● **Request**: Extract each line of the data below that contains the string "perform".

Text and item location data
▽

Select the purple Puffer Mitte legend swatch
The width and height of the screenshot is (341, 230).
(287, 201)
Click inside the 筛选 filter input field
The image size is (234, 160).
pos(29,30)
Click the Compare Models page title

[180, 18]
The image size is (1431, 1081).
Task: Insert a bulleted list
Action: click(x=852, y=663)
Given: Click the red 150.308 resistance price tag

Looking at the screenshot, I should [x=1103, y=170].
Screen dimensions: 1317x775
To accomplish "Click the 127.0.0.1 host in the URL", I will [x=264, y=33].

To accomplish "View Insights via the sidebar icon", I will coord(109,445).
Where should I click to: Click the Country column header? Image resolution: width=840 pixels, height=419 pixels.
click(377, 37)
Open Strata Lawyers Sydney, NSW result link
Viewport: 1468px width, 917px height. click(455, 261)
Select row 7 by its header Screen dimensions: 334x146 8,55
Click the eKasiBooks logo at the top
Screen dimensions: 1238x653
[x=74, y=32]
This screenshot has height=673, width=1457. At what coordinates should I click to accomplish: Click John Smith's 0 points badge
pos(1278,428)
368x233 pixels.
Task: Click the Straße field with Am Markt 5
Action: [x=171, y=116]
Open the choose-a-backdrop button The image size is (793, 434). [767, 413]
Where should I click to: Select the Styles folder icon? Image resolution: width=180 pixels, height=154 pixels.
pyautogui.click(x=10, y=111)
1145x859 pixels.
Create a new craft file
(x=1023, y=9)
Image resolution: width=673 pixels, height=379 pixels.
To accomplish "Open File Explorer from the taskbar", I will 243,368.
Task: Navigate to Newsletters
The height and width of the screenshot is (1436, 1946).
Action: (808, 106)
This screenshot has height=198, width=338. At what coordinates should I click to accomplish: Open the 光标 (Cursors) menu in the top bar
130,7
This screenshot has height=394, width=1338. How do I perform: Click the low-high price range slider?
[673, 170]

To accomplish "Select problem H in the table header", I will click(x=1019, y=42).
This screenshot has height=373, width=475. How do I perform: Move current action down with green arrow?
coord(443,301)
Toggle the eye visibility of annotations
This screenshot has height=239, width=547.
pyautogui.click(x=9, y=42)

△

● **Full answer**:
This screenshot has height=394, width=1338. How do I perform: Click the low-high price range slider?
This screenshot has height=373, width=475. How do I perform: Move current action down with green arrow?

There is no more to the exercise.